── Material supplied ──
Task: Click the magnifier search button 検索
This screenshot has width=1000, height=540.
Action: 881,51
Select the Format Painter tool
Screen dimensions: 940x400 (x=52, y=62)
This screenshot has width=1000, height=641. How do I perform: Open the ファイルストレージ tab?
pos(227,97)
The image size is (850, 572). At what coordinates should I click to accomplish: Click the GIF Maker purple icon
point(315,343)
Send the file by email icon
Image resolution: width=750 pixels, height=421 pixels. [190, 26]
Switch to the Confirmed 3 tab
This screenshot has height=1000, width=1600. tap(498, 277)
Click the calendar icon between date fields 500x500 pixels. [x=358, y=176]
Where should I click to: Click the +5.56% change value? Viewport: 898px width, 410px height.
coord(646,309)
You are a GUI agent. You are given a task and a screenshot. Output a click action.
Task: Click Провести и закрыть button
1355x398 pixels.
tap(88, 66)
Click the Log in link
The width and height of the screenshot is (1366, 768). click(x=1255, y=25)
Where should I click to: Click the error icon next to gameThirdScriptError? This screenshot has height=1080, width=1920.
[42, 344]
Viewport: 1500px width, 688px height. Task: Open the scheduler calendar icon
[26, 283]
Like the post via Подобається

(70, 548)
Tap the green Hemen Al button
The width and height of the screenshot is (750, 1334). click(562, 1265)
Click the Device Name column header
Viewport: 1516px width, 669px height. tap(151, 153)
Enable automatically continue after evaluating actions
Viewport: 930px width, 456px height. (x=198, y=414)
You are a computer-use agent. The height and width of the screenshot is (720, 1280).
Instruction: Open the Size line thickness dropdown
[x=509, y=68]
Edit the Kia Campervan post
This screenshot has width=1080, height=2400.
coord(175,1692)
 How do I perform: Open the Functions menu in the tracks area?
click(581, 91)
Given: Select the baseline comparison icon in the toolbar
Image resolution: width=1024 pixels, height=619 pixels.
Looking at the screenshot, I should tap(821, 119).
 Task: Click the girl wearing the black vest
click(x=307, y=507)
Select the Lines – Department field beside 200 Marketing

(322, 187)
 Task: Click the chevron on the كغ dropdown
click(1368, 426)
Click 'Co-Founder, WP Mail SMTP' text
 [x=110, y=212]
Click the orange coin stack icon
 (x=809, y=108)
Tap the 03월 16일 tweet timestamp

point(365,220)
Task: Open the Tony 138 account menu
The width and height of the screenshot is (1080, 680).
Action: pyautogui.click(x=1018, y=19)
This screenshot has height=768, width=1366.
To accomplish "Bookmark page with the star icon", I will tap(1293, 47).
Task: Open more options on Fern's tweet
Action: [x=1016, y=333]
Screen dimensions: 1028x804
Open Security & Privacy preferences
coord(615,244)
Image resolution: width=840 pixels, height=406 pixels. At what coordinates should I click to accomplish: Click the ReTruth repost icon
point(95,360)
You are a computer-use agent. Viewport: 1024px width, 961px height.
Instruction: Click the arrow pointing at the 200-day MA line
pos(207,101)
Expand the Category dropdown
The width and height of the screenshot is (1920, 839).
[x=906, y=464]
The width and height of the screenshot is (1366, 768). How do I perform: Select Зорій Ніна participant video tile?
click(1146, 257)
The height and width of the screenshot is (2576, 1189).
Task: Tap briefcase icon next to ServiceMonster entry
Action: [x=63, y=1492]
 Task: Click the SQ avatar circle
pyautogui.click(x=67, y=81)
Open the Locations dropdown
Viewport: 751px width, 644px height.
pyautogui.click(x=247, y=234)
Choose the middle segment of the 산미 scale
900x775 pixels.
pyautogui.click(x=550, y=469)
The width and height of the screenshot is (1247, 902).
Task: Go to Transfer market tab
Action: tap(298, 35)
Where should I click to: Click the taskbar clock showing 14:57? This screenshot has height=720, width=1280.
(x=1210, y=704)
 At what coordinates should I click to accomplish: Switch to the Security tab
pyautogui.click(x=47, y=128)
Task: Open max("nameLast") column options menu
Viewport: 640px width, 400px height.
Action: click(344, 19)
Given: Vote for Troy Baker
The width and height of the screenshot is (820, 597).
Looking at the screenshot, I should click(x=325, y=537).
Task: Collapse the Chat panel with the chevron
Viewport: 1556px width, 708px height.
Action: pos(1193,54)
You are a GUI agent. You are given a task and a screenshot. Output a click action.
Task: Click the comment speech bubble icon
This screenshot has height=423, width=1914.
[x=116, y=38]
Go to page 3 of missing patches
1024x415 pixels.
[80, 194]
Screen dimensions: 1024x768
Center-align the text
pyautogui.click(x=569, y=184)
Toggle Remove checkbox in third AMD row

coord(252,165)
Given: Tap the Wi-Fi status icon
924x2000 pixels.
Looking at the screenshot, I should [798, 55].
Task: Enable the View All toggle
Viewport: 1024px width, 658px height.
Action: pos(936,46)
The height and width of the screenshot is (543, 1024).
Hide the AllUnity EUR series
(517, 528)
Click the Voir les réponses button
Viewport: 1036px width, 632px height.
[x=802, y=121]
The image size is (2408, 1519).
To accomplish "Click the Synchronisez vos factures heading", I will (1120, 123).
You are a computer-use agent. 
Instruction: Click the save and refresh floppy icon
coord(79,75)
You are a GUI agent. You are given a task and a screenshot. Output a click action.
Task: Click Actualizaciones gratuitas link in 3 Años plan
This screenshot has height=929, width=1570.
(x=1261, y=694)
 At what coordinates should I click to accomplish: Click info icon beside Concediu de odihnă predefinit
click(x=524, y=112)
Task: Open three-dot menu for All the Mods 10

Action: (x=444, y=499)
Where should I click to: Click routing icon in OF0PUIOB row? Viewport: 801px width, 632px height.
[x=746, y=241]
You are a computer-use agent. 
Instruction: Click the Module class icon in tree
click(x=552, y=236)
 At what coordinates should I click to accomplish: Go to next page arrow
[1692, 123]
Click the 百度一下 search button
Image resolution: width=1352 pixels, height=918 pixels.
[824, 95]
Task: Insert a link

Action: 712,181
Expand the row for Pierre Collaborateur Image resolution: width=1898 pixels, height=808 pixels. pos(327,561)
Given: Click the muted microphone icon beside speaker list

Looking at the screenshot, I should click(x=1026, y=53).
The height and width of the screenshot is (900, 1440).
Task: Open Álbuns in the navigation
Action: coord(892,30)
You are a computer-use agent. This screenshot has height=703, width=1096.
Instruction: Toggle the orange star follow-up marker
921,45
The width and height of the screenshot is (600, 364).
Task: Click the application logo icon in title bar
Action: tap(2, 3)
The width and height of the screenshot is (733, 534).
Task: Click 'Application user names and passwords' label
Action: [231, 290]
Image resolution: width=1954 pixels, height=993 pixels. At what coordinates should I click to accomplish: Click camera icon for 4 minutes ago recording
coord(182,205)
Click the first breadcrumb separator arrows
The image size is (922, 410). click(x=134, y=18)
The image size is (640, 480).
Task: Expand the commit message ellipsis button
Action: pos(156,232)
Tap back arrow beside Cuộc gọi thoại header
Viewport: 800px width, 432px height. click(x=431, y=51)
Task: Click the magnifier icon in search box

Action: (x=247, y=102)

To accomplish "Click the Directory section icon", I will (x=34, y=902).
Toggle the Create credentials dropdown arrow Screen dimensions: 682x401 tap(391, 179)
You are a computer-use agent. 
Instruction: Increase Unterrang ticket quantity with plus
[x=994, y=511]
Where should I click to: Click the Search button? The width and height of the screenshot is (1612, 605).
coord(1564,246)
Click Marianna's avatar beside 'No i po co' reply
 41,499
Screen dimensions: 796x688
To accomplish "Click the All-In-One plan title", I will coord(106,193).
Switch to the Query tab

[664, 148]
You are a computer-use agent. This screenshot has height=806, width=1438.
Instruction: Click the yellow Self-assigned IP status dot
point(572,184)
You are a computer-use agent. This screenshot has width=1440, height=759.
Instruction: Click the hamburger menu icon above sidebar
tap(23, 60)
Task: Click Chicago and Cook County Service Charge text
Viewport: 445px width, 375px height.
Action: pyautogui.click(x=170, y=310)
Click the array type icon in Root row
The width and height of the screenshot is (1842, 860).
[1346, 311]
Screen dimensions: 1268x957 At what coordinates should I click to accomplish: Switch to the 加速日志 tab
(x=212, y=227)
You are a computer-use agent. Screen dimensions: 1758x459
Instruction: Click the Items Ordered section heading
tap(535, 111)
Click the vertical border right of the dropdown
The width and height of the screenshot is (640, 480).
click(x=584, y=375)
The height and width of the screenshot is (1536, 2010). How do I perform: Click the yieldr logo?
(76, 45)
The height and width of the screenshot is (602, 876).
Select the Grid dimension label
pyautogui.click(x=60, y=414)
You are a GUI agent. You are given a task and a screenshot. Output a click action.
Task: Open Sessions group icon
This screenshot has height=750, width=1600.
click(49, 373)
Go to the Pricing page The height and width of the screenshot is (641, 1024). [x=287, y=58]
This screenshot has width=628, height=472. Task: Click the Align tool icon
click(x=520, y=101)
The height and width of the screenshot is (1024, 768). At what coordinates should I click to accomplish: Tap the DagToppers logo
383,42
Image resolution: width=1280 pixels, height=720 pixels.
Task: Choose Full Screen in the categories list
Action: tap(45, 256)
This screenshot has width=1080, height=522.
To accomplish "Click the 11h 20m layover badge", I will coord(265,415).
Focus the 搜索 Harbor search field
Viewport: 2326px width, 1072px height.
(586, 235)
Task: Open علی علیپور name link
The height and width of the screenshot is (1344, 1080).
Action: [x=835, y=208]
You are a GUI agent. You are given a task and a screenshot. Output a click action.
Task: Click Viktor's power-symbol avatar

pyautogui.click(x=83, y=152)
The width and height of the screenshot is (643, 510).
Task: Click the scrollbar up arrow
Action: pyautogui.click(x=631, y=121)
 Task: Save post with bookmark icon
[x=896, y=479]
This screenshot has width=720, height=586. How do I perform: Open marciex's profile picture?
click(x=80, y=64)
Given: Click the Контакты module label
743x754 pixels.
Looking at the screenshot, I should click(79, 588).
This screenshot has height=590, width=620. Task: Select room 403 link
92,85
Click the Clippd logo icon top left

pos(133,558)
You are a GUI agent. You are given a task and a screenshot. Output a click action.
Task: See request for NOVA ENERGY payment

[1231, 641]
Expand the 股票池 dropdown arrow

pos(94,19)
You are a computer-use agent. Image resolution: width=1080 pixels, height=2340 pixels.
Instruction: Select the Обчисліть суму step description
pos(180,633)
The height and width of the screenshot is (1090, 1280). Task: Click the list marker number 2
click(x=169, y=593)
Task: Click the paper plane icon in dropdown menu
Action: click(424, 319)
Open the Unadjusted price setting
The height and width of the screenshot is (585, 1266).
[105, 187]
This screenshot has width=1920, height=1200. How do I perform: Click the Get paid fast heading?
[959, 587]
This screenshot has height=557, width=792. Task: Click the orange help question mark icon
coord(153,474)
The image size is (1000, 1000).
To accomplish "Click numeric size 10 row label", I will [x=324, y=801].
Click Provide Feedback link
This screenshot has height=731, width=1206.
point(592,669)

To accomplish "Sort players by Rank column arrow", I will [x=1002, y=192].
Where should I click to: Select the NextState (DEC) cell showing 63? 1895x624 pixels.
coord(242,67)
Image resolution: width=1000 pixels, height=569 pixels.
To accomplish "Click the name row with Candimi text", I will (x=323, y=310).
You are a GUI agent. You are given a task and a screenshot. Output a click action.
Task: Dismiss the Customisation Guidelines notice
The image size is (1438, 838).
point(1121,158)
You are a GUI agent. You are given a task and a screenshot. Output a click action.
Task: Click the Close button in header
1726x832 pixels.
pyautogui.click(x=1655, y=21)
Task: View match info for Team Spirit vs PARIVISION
───
Reproduce only the lines above spanning from the line containing "Toggle the Create" through the line containing "has height=806, width=1438.", word for word.

Toggle the Create credentials dropdown arrow Screen dimensions: 682x401 tap(391, 179)
You are a computer-use agent. 
Instruction: Increase Unterrang ticket quantity with plus
[x=994, y=511]
Where should I click to: Click the Search button? The width and height of the screenshot is (1612, 605).
coord(1564,246)
Click Marianna's avatar beside 'No i po co' reply
 41,499
Screen dimensions: 796x688
To accomplish "Click the All-In-One plan title", I will coord(106,193).
Switch to the Query tab

[664, 148]
You are a computer-use agent. This screenshot has height=806, width=1438.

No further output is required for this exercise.